The Pump Handle, another blog that is addressing work safety issues, also weighs in on the Imperial Refinery explosion, noting that this is the second catastrophic industrial explosion involving multiple fatalities in two months. In his post, Francis Hamilton Rammazzocchi runs through the frustrating history of the Chemical Board’s recommendations to OSHA that might have prevented such tragedies: The [Chemical] Board found that “Reactive incidents are a significant chemical safety problem,” but that OSHA’s Process Safety Management standard “has significant gaps in coverage of reactive hazards.” The Board therefore unanimously recommended that OSHA “Amend the Process Safety Management (PSM) Standard, 29 CFR 1910.119, to achieve more comprehensive control of reactive hazards that could have catastrophic consequences.”
And the response since this prescient recommendation?

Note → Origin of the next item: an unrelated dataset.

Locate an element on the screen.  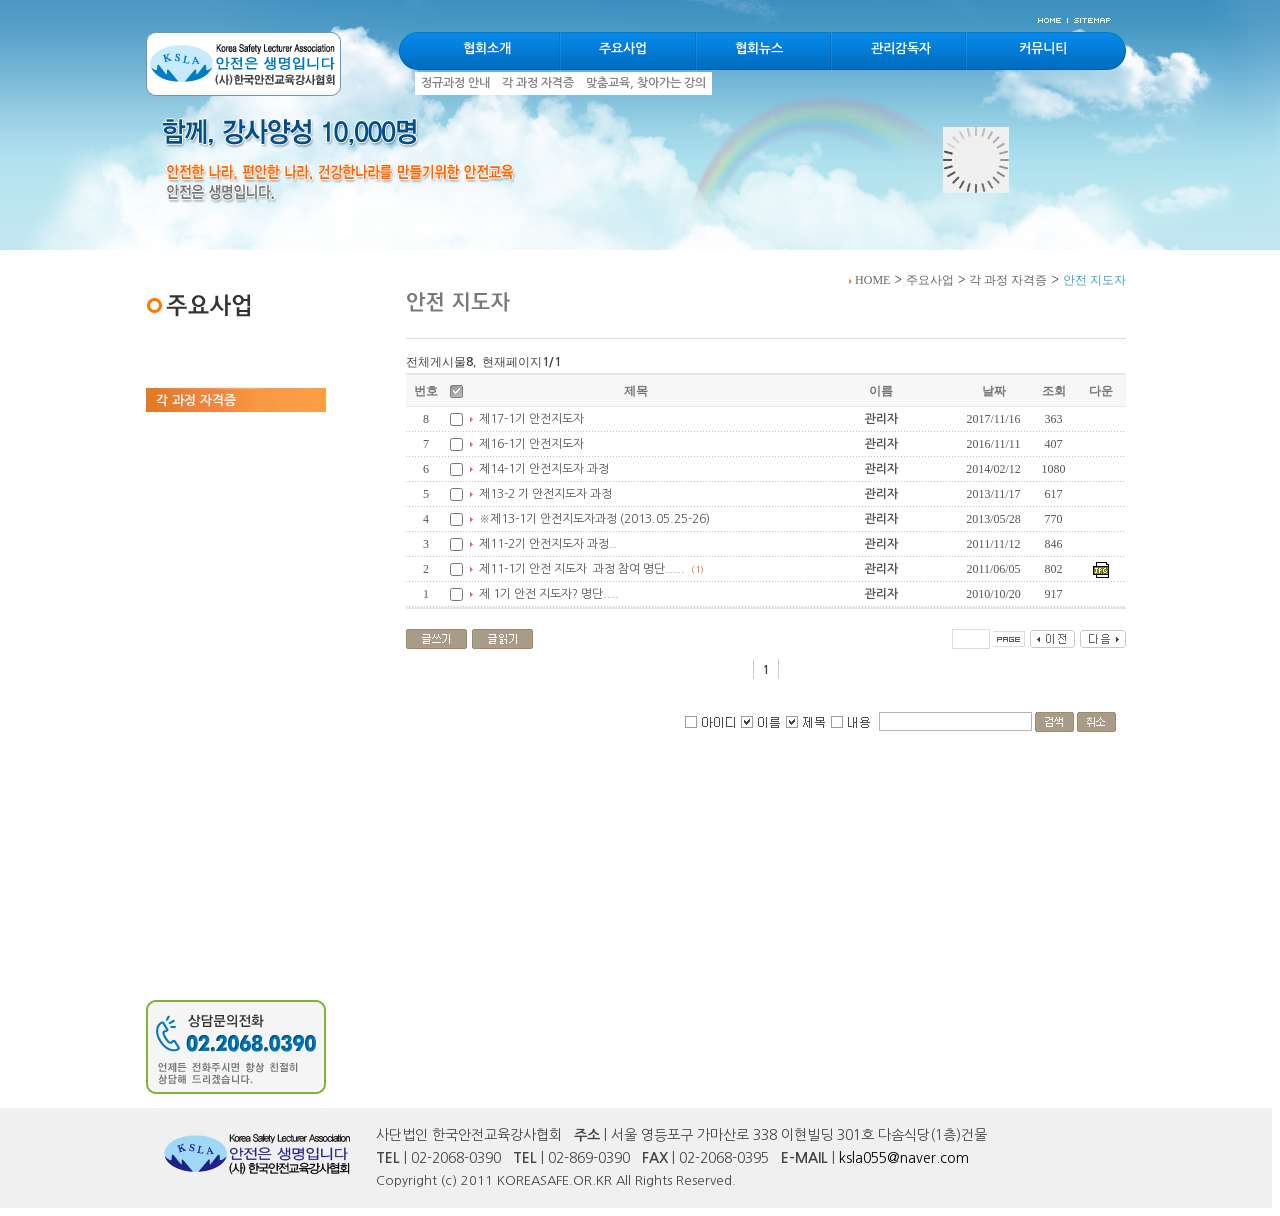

More than five years after the CSB’s recommendation was issued, OSHA has refused to act. In typical Bush Administration fashion, instead of revising the PSM regulation, OSHA established an “Alliance” of chemical industry associations and published a reactive chemical webpage. The Alliance involved setting up booths at chemical industry conferences, occasional presentations about Alliance activities, and two actual training workshops that trained a total of 36 students. In 2004, the CSB evaluated OSHA’s response and judged it “unacceptable,” and the Alliance was terminated in March 2007. Rammazzocchi also faults the media for its pallid coverage and their lack of any call for accountability. He notes that despite being “hip deep in an election year,” candidates haven’t been questioned in any public forums about their stance on the regulatory agencies such as OSHA and EPA and whether they will call for the agencies do the jobs that they were intended to do.
We’ve taken OSHA to task more than once for its recent hands-off attitude to safety regulations and enforcement. While no one likes bureaucracy, self regulation by industry insiders, or what some refer to as “the foxes guarding the hen-house” approach, clearly isn’t sufficient to ensure worker – and public – safety.